Dull? Finland? Finland is Norway on NyQuil. The nation is shaped like Florida but is in fact an Arctic, alien-free anti-Florida. More than 97% of Finland's population is native-born, and its shores are breached only by the odd cultural export. Finland gave the world the sauna, the music of Jean Sibelius and the Helsinki Formula—a back-of-the-comics cure for baldness. Now, if science only had a cure for blandness.
Bland? Finland? Finland is whiter than the Beatles' double album cover, so a 6'10" black man with the word BUBBA on the back of his jacket is bound to turn towheads here. I am riding a bus through Finland in the rain with the Mississippi State Bulldogs, who are as far from Starkville as one can be on this, an 11-day, nine-game, summertime exhibition tour that promises a cockamamie clash of cultures. More than a top-25 college basketball team, the group resembles a heroic team of visiting doctors with an antidote for ennui tucked in their little black bags: Basketball.
Forty miles from the Russian border, the bus passes by shop-front signs scripted with Cyrillic curlicues. Most Finns, like many Mississippians, speak English, but what coach Richard Williams wants to know is, "Do they speak any Gulf-Coast-Mississippi English?"
It was Francis Bacon who wrote, in his Essays: "Travel, in the younger sort, is a part of education.... He that traveleth into a country before he hath some entrance into the language, goeth to school." It was Kevin Bacon who said, in the movie The Air Up There, "I knew the sport traveled, but...."

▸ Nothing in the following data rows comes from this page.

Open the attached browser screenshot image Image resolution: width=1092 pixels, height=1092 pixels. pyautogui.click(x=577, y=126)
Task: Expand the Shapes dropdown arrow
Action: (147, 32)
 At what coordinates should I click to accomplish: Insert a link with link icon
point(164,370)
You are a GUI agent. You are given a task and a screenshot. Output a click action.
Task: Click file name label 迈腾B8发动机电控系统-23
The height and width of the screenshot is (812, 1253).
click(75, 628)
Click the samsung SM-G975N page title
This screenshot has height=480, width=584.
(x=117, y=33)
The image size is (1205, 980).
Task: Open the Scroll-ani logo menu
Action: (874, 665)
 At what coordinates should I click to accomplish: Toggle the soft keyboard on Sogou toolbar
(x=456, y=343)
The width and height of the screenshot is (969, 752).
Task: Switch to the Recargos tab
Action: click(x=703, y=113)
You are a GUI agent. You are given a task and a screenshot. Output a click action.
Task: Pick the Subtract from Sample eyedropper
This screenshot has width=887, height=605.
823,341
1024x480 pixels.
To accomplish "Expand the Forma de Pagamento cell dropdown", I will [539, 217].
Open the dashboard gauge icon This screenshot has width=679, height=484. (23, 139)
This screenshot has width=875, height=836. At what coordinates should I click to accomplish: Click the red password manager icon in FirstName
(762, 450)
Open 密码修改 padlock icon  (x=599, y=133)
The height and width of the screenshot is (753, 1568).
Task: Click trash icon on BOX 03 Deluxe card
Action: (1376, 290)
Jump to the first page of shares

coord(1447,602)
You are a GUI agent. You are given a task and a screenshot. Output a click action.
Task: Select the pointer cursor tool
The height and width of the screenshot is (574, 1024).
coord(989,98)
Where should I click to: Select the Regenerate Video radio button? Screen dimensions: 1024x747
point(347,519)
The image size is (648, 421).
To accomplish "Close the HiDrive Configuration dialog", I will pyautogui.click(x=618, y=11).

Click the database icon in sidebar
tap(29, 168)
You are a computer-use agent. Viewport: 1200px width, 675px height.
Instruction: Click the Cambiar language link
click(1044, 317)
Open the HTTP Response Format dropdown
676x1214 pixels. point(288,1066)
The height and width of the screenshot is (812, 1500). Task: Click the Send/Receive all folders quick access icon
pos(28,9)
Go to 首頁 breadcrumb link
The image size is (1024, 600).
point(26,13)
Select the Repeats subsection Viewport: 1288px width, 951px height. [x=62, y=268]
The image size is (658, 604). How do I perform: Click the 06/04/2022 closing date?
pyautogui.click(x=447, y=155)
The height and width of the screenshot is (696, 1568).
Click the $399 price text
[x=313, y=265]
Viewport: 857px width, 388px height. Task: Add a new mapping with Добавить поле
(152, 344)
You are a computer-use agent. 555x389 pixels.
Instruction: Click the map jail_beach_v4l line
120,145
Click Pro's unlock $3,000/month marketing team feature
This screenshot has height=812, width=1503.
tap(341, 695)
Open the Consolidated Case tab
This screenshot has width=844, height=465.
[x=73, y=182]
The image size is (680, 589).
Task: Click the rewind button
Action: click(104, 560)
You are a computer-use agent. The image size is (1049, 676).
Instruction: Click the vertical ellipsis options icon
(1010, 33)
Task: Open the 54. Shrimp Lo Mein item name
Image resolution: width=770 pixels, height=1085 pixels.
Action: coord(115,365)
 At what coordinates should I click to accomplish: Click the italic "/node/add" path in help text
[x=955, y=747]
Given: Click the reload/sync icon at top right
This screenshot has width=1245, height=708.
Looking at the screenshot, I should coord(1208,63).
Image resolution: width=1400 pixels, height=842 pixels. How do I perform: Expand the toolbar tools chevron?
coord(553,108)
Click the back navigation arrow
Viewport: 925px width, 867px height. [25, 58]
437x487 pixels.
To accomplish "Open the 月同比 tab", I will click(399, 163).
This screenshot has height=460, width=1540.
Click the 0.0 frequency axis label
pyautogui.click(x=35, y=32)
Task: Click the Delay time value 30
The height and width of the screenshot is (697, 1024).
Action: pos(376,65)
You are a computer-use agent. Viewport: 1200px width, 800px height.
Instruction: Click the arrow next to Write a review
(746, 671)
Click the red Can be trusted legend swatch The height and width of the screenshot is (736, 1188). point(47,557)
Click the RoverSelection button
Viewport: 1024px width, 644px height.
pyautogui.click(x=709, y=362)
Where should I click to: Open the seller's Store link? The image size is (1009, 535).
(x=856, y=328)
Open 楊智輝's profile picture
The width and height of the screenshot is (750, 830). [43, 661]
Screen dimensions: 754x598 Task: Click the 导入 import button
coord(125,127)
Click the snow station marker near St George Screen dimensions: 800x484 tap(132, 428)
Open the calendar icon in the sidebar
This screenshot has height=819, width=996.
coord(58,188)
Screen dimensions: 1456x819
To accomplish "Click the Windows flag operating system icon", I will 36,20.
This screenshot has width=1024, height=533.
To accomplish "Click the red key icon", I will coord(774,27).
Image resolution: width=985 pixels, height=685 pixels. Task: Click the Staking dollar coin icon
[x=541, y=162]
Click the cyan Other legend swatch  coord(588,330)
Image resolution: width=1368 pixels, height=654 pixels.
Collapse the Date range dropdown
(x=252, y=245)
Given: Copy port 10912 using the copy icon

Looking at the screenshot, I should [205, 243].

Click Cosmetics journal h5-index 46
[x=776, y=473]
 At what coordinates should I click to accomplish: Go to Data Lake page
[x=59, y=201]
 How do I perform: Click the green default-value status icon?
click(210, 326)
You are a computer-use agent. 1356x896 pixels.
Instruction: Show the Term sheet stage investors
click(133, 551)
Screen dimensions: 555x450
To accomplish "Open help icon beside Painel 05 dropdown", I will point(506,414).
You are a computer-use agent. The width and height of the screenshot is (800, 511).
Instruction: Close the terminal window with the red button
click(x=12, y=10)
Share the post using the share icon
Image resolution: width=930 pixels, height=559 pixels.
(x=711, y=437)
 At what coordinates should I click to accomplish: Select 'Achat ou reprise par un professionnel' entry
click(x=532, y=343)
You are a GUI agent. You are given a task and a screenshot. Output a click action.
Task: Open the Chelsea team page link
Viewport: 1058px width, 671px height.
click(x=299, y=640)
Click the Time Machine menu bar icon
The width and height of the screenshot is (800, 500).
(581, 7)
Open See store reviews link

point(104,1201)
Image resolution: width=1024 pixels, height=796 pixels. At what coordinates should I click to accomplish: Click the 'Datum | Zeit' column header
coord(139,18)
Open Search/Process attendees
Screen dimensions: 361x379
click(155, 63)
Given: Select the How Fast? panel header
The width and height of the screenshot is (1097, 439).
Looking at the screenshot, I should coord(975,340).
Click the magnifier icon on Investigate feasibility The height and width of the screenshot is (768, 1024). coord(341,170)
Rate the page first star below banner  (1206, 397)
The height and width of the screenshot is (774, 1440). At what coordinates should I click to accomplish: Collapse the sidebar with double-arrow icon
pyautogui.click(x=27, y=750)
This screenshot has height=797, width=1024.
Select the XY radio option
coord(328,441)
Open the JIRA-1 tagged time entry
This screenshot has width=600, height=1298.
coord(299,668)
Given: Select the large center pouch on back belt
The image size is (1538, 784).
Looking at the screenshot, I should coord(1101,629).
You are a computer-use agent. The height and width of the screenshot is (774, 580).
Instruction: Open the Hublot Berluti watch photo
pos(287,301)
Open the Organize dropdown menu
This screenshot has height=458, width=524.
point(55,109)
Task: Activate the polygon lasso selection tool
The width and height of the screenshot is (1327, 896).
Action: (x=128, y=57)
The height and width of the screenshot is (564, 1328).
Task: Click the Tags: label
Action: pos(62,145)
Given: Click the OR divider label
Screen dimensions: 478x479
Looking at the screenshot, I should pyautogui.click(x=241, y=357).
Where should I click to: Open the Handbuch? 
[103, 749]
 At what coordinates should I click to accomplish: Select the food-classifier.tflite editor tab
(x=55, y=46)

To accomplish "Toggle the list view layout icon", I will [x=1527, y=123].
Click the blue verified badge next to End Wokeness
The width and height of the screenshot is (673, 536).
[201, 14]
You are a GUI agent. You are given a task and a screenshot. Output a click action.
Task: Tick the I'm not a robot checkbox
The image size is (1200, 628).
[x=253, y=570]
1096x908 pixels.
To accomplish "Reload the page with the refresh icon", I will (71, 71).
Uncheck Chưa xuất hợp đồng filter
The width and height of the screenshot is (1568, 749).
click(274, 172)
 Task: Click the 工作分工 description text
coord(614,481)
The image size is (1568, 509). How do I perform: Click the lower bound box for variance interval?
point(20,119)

But this is ridiculous. College basketball has become a game in which every team is the Globetrotters. About 30 schools play abroad each summer and, rule book be damned, traveling is no longer a violation. The NCAA allows a team to play overseas once every four years and gives those teams 10 days of summertime practice to prepare for a maximum two-week schedule of exhibition games. A team can bond like Polident during that fortnight: Both Florida and Arizona played in Australia in the summer of '93, and both later made the Final Four. Suddenly, you need a Baedeker just to follow the bouncing ball.
Florida State toured the champagne caves of Châlons-sur-Marne while playing in France this summer, narrowly missing the Maryland Terrapins, who were also there, just begging to be Eurotrashed by Parisian waiters. When Terp center Joe Smith was asked before embarking on the trip if he spoke any French, he confidently replied, "French toast."
In fact, it's more like French fries. "Even in Paris, most of these kids want their meals served in a cardboard box," says Lee Frederick, whose Milwaukee-based Sport Tours International will arrange trips and set up games anywhere in the world. "But we're looking for travelers, not tourists. Tourists want everything to be the same as it is back home. Travelers want something strange."
No stranger to strange, Frederick is an ex-college coach with an adventurer's spirit—think of John Paul Jones with a basketball jones. "I went to Surinam with National College of South Dakota," he told me before I left for Finland, a trip that he did not arrange, "and we wound up an hour into the bush on June 30th—the first day of the new moon—when the Indian shamans drink a little hooch and go crazy, dancing on glass and hot coals. I like Nassau, where we used to have to trap the rats to get them out of the gym before we played. I take the kids to snake farms in Brazil. I took Marquette to Fiji, and we wound up in the basement of a men's club where the locals were drinking kava, which is made from crushed pepper root. Looks like muddy water. We stayed and sang songs for five hours. I like to go to the island of Dominica, where they eat these great big frogs they call mountain chicken, sweetest meat you've ever tasted. I always tell kids: Eat the country."
Do we have to eat Finland? Can't we send out for China? These are the questions that come up on the bus as we lumber behind a lumber truck on our way out of Kotka, the rain still relentless, the paper-mill town smelling of wet sawdust, which is what many suspect we had for breakfast this morning. I crack my guidebook, riffling to the indispensable phrases listed therein. "En syo silakka" I begin, committing the mantra to memory. "I don't eat Baltic herring."
"When you play overseas, the sun doesn't rise and set on the NCAA," Frederick had said of the more relaxed atmosphere that prevails abroad, and on our first night in Finland, the sun barely seems to set at all. The street-lamps finally blink to life in the town of Lahti around 10 p.m., which is more than the Lahtians do. The place goes by the button-down nickname of Business City, apparently to distinguish the locals from their more devil-may-care compatriots.